Stochastic Proximal Gradient Descent for Nuclear Norm Regularization
This work addresses the computational bottleneck of large-scale matrix optimization for researchers and practitioners in machine learning and data analysis, offering a more memory-efficient method.
The paper tackles the high space complexity of nuclear norm regularized convex composite optimization by proposing a stochastic proximal gradient descent algorithm that reduces space complexity from O(mn) to O(m+n) while achieving O(log T/√T) and O(log T/T) convergence rates for general and strongly convex functions, respectively.

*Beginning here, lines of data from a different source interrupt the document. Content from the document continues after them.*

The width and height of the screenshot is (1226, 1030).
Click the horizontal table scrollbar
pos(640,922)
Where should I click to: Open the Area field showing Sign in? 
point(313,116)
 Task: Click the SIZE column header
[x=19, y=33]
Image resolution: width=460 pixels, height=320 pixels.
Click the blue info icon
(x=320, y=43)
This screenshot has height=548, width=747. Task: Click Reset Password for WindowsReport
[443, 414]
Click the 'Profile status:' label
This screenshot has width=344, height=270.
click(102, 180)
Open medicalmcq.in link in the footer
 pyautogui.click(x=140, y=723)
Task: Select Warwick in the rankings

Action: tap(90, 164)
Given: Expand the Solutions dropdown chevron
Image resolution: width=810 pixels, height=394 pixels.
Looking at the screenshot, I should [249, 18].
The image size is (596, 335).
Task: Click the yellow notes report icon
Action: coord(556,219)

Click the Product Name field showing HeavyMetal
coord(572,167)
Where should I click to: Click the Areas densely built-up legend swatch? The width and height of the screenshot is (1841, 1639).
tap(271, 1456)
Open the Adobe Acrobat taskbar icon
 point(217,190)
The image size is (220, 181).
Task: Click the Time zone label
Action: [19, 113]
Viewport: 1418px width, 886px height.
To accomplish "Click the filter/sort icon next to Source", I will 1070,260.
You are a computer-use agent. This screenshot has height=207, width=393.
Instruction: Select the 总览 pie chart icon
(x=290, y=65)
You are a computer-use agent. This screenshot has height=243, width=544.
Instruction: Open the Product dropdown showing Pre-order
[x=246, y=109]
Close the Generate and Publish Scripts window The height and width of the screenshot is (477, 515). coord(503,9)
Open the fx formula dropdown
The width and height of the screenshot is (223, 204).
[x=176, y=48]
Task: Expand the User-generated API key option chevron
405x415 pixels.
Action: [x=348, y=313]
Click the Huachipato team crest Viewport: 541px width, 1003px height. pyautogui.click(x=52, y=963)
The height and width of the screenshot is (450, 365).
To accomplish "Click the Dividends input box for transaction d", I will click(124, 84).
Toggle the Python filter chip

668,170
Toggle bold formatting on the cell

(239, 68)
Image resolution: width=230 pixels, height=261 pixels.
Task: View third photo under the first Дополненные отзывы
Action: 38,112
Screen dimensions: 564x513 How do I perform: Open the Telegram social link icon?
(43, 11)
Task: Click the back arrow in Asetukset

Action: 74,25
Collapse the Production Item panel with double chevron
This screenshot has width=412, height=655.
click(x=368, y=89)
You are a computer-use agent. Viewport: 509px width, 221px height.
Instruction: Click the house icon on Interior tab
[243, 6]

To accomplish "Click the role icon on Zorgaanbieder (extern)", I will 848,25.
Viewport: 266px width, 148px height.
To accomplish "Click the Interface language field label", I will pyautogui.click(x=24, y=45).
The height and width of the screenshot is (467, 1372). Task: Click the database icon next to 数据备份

In this paper, we utilize stochastic optimization to reduce the space complexity of convex composite optimization with a nuclear norm regularizer, where the variable is a matrix of size $m \times n$. By constructing a low-rank estimate of the gradient, we propose an iterative algorithm based on stochastic proximal gradient descent (SPGD), and take the last iterate of SPGD as the final solution. The main advantage of the proposed algorithm is that its space complexity is $O(m+n)$, in contrast, most of previous algorithms have a $O(mn)$ space complexity. Theoretical analysis shows that it achieves $O(\log T/\sqrt{T})$ and $O(\log T/T)$ convergence rates for general convex functions and strongly convex functions, respectively.